Treatment of HL-60 cells with SPD resulted in growth inhibition (IC value of 2.0 ± 0.2 µM, after 48 h treatment) and induction of apoptosis and autophagy. Results from Annexin V-FITC/PI double-staining assay and mitochondrial membrane potential detection showed that apoptosis was happened after SPD treatment. The regulation of caspase-3, Bax, Bcl-2, PARP following SPD treatment contributed to the induction of mitochondria-dependent apoptosis. Meanwhile, SPD induced autophagy related with Akt/mTOR/p70S6K signaling and activated of AMPK signaling pathway. Furthermore, blocking autophagy with bafilomycin A1 reduced the cytotoxicity of SPD in HL-60 cells.
The antiproliferative, apoptosis and pro-death autophagy activities of SPD suggested that spirostanol saponins from R. chinensis would be a potential cytotoxic candidate against acute promyelocytic leukemia.
我们之前的研究表明,从钩吻根茎中分离得到的螺旋甾烷醇皂苷(钩吻根茎,(钩吻)(天门冬科)(一种著名的民间药物))具有很强的抗增殖活性。然而,纯化皂苷的作用机制尚不清楚。

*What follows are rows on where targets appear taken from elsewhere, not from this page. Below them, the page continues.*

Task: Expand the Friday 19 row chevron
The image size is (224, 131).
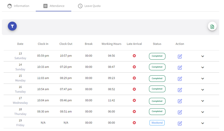Action: point(202,123)
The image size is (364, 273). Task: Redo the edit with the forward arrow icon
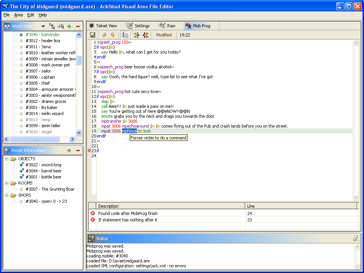(x=113, y=35)
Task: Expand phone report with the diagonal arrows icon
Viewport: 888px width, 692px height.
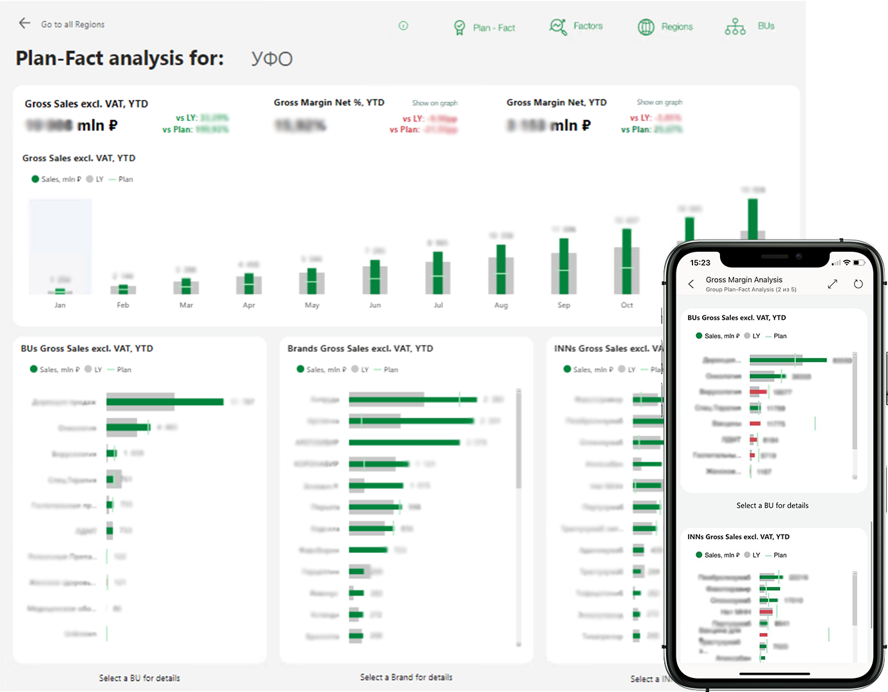Action: (832, 284)
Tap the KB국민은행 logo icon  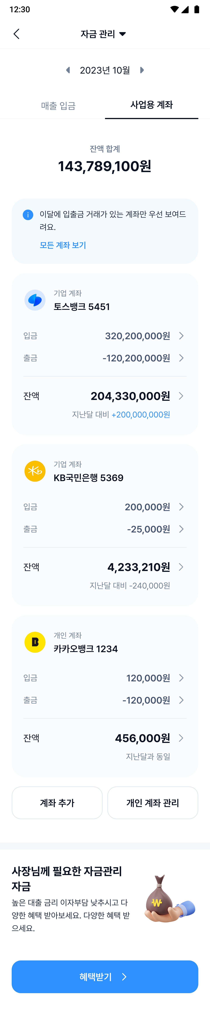(x=35, y=471)
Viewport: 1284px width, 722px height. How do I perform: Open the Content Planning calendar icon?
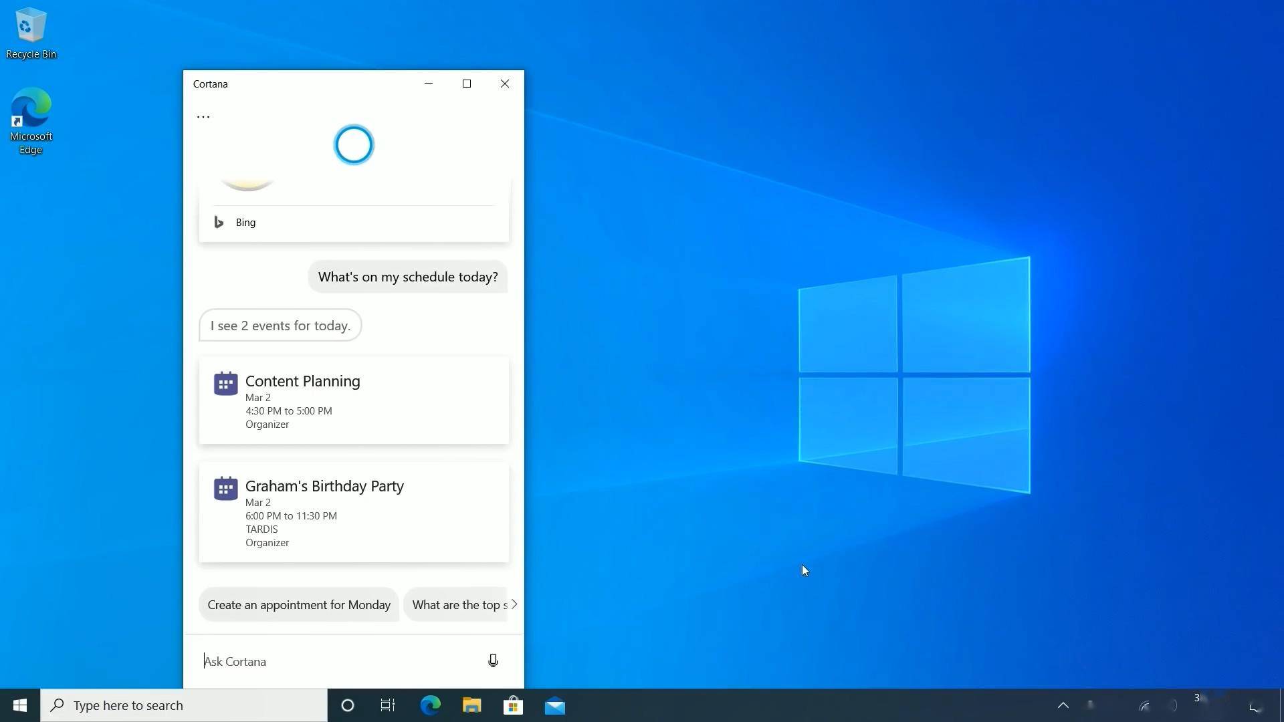click(x=225, y=384)
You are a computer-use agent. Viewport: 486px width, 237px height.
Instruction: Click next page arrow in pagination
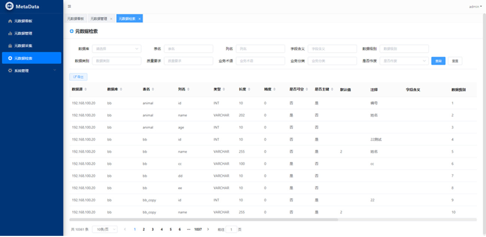coord(208,230)
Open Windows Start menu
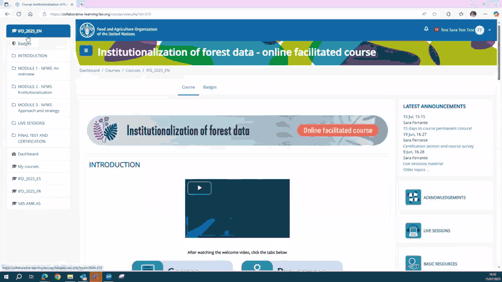This screenshot has width=502, height=282. 6,276
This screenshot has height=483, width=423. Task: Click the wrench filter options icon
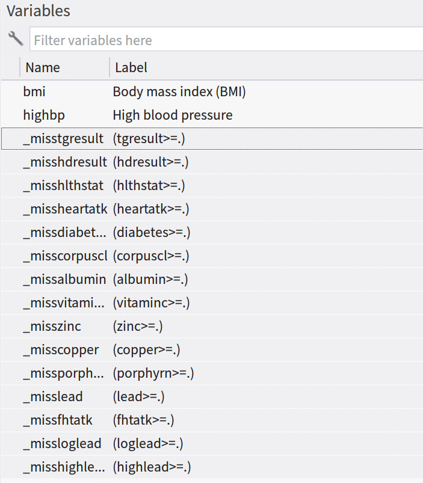(16, 39)
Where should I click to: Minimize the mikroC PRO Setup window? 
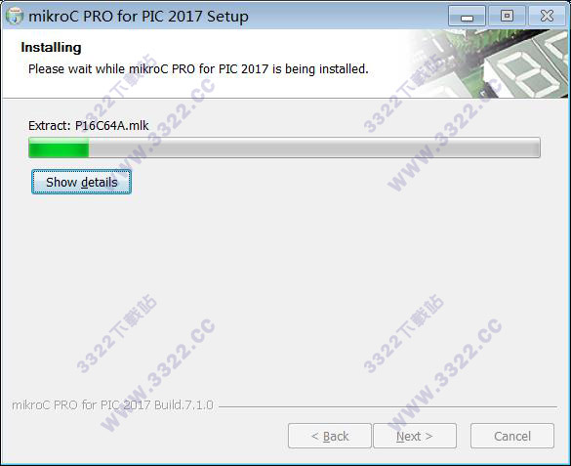[467, 16]
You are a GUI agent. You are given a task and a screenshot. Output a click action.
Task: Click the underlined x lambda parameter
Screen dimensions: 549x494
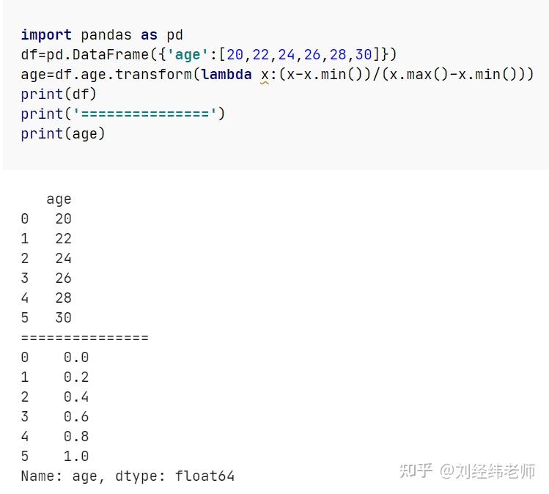point(265,75)
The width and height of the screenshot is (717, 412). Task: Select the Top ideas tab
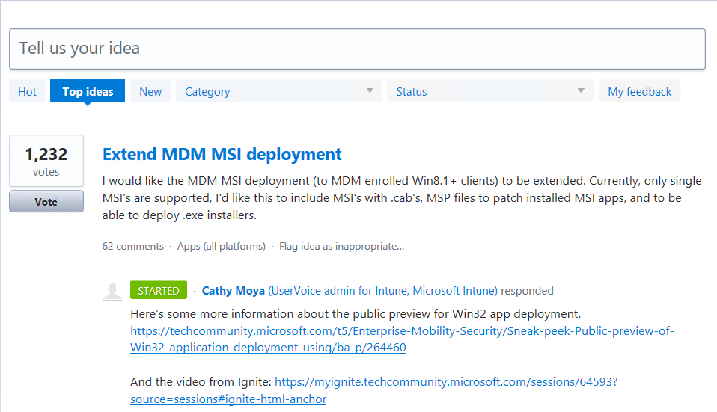coord(88,91)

需要进一步研究来评估钩吻皂苷的诱导细胞凋亡和自噬活性,并阐明其抗增殖机制。
本研究旨在验证 5β-螺旋甾-25(27)-烯-1β,3β-二醇-1-O-α-L-鼠李吡喃糖基-(1→2)-β-D-木吡喃糖基-3-O-α-L-鼠李吡喃糖苷(SPD)作为钩吻中的一种螺旋甾烷醇皂苷对人急性早幼粒细胞白血病细胞(HL-60)的潜在抗增殖活性及机制。
通过 MTT 法与顺铂(Ⅱ)比较,评价 SPD 在体外的抗增殖活性。通过 MDC 染色和 Western blot 检测自噬活性,通过 Annexin V-FITC/PI 双染色和 JC-1 荧光染料结合流式细胞术检测细胞凋亡,通过 Western blot 检测凋亡和自噬相关蛋白水平的变化,探讨其作用机制。

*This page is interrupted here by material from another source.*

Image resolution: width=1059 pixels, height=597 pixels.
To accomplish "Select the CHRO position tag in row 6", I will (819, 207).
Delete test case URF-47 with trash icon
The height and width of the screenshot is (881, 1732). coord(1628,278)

SPD 处理 HL-60 细胞导致生长抑制(IC 值为 2.0±0.2μM,48 小时后)和诱导细胞凋亡和自噬。Annexin V-FITC/PI 双染色和线粒体膜电位检测结果表明,SPD 处理后发生了细胞凋亡。SPD 处理后,caspase-3、Bax、Bcl-2、PARP 的调节导致线粒体依赖性凋亡的诱导。同时,SPD 诱导的自噬与 Akt/mTOR/p70S6K 信号通路有关,并激活了 AMPK 信号通路。此外,用巴弗洛霉素 A1 阻断自噬可降低 SPD 在 HL-60 细胞中的细胞毒性。
SPD 的抗增殖、凋亡和促死亡自噬活性表明,钩吻中的螺旋甾烷醇皂苷可能是一种针对急性早幼粒细胞白血病的潜在细胞毒性候选药物。